Given data -
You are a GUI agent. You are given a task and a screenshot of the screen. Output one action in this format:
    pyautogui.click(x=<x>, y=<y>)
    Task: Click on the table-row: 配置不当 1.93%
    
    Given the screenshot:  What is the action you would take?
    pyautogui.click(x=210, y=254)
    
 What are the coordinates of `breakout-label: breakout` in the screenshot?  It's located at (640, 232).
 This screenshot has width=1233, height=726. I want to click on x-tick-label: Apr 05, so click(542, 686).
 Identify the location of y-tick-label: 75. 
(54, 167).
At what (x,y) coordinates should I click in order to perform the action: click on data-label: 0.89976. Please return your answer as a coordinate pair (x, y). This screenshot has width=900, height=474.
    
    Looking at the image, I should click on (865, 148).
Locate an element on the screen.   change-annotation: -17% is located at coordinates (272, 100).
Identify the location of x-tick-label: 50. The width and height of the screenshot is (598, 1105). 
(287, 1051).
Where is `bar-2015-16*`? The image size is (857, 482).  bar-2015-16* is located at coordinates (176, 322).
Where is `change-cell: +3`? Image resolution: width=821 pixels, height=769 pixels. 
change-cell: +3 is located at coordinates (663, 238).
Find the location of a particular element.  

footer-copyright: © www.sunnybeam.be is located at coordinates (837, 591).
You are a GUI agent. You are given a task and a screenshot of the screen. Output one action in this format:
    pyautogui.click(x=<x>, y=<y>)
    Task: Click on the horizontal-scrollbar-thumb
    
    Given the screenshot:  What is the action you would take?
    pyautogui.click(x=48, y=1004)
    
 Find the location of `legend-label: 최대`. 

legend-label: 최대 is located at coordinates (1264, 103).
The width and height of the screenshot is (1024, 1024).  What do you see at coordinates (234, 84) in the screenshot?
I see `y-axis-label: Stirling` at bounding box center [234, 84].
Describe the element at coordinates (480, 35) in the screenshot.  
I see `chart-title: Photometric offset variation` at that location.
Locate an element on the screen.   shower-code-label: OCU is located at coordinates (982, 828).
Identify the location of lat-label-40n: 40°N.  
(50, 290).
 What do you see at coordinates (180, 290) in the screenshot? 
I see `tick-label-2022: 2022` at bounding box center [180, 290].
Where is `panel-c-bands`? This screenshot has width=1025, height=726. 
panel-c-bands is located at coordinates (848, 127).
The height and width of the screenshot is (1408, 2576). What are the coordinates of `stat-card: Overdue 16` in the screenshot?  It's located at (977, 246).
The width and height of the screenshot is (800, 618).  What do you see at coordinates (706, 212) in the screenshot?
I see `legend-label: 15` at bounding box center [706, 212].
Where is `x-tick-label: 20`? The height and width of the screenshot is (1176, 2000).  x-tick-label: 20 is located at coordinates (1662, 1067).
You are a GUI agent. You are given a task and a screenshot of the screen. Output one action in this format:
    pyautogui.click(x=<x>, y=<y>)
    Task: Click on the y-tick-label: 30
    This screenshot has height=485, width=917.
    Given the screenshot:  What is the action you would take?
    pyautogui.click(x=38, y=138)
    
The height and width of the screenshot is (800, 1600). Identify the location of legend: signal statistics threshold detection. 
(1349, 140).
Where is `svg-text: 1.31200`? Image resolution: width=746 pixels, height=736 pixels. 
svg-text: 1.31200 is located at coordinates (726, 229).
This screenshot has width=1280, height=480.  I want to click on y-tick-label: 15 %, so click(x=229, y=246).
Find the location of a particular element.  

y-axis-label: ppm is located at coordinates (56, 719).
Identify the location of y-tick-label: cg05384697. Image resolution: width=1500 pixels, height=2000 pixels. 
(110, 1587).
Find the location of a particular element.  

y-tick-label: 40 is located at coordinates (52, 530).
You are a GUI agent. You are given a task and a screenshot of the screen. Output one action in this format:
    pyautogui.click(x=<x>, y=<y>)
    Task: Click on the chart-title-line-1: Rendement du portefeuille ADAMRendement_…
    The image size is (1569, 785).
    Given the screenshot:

What this task involves -
Give every line of the listing, from its first line through the line containing "pyautogui.click(x=210, y=254)", as a JSON list of strings with one string per line. Leave out blank lines.

Task result -
[
  "You are a GUI agent. You are given a task and a screenshot of the screen. Output one action in this format:",
  "    pyautogui.click(x=<x>, y=<y>)",
  "    Task: Click on the table-row: 配置不当 1.93%",
  "    Given the screenshot:  What is the action you would take?",
  "    pyautogui.click(x=210, y=254)"
]